Differential Occurrence of Streptococcus pneumoniae Serotype 11E Between Asymptomatic Carriage and Invasive Pneumococcal Disease Isolates Reflects a Unique Model of Pathogen Microevolution
Author(s) -
J. J. Calix,
Ron Dagan,
Stephen I. Pelton,
Nurit Porat,
Moon H. Nahm
Publication year - 2012
Publication title -
clinical infectious diseases
Language(s) - English
Resource type - Journals
SCImago Journal Rank - 3.44
H-Index - 336
eISSN - 1537-6591
pISSN - 1058-4838
DOI - 10.1093/cid/cir953
Subject(s) - serotype , streptococcus pneumoniae , carriage , biology , microbiology and biotechnology , pathogen , virology , multilocus sequence typing , pneumococcal infections , genotype , immunology , medicine , gene , genetics , pathology , antibiotics
Streptococcus pneumoniae is a commensal colonizer of the human nasopharynx (NP) that causes disease after evasion of host defenses and dissemination.
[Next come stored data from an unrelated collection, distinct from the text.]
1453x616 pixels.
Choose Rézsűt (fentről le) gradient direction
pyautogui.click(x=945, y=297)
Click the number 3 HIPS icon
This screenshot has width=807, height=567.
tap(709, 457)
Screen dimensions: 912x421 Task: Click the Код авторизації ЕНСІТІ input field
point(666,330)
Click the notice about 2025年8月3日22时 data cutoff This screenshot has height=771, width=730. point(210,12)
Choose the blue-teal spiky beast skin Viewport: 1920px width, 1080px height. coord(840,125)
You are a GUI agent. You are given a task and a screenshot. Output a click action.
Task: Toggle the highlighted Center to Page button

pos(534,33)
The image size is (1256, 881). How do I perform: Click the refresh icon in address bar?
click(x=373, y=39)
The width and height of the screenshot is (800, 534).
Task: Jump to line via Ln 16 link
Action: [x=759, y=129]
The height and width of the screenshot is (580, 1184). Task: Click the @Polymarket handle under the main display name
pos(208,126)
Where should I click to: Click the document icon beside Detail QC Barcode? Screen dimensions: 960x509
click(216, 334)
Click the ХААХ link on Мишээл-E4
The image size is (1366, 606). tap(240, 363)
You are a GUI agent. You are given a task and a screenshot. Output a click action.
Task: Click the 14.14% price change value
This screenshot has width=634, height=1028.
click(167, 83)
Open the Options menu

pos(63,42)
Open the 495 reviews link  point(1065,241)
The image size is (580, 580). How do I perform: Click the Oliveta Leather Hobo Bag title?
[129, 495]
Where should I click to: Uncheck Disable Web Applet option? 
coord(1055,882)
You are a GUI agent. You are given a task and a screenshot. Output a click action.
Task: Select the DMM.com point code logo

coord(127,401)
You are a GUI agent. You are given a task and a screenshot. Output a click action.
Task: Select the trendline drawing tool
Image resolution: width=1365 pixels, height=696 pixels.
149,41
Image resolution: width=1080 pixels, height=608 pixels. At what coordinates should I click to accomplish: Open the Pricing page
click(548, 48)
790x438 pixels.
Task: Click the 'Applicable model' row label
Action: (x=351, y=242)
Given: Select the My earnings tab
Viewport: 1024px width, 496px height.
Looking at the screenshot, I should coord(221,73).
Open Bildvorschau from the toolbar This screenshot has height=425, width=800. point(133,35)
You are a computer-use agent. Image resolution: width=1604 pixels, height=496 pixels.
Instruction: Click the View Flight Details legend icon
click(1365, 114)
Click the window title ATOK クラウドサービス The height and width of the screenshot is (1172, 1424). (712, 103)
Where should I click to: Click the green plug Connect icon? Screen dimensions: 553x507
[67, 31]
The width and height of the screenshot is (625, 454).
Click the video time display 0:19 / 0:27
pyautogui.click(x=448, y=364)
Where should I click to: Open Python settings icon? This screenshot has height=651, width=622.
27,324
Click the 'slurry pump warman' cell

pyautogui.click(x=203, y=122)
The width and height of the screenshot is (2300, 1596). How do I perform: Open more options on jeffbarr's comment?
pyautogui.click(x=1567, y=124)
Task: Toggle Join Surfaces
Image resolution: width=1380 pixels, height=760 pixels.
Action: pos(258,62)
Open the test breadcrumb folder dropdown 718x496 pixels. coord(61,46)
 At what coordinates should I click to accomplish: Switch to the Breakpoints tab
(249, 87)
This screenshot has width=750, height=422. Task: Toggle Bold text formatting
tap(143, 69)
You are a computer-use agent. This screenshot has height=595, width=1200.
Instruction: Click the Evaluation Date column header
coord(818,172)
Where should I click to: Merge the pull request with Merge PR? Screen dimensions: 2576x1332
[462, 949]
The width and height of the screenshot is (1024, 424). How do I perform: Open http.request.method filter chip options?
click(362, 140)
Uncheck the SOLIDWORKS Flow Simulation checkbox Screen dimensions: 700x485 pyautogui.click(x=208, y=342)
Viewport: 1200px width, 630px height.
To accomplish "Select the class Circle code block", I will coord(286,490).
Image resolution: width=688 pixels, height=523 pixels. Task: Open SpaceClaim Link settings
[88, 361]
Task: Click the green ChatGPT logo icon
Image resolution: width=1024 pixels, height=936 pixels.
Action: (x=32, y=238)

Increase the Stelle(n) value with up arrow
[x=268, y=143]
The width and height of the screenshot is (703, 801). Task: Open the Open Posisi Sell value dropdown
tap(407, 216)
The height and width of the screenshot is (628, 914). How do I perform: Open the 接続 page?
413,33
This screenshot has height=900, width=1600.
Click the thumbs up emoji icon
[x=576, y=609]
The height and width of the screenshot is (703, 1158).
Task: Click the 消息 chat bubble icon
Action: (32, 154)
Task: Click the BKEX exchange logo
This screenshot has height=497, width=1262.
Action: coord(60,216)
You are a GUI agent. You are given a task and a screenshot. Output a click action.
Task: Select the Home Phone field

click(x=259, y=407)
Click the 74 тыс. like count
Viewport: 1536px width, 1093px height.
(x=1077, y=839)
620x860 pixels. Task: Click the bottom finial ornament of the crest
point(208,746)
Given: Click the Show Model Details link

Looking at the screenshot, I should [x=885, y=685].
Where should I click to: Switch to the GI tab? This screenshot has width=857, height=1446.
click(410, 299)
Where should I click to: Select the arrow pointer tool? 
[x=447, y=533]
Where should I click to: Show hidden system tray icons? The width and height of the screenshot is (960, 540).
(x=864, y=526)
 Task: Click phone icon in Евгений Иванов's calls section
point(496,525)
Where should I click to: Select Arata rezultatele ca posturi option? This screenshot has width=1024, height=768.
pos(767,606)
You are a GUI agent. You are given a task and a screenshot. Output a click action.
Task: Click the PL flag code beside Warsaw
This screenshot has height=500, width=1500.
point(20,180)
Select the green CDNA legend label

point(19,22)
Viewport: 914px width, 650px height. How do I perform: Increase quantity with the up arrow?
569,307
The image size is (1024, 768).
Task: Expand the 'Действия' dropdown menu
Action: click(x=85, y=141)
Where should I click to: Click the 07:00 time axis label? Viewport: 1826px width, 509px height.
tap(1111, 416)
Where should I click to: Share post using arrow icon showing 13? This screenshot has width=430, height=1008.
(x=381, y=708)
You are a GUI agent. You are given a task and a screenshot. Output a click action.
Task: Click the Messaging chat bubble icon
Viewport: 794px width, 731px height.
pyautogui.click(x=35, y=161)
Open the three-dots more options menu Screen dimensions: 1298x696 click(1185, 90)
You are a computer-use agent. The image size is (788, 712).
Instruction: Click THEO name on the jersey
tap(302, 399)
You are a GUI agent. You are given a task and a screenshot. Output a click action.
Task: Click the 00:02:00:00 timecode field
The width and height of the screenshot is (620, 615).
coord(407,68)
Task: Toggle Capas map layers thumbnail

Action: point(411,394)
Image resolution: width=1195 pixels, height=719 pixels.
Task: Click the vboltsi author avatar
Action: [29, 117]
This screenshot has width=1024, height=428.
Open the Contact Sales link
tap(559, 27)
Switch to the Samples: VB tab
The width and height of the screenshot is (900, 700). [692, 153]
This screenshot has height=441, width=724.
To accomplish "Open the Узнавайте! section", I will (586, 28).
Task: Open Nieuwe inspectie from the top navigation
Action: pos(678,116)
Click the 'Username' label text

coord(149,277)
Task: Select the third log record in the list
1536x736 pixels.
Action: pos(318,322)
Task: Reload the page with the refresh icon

Pneumococcal strains expressing the newly identified serotype 11E arise from antigenically similar 11A progenitors by genetic inactivation of the O-acetyltransferase gene wcjE. Each 11E strain contains a distinct mutation to wcjE, suggesting that 11E strains are not transmitted among hosts despite their recovery from multiple patients with pneumococcal disease. We investigated whether the presumed lack of transmission of serotype 11E is consistent with its inability to survive in the NP.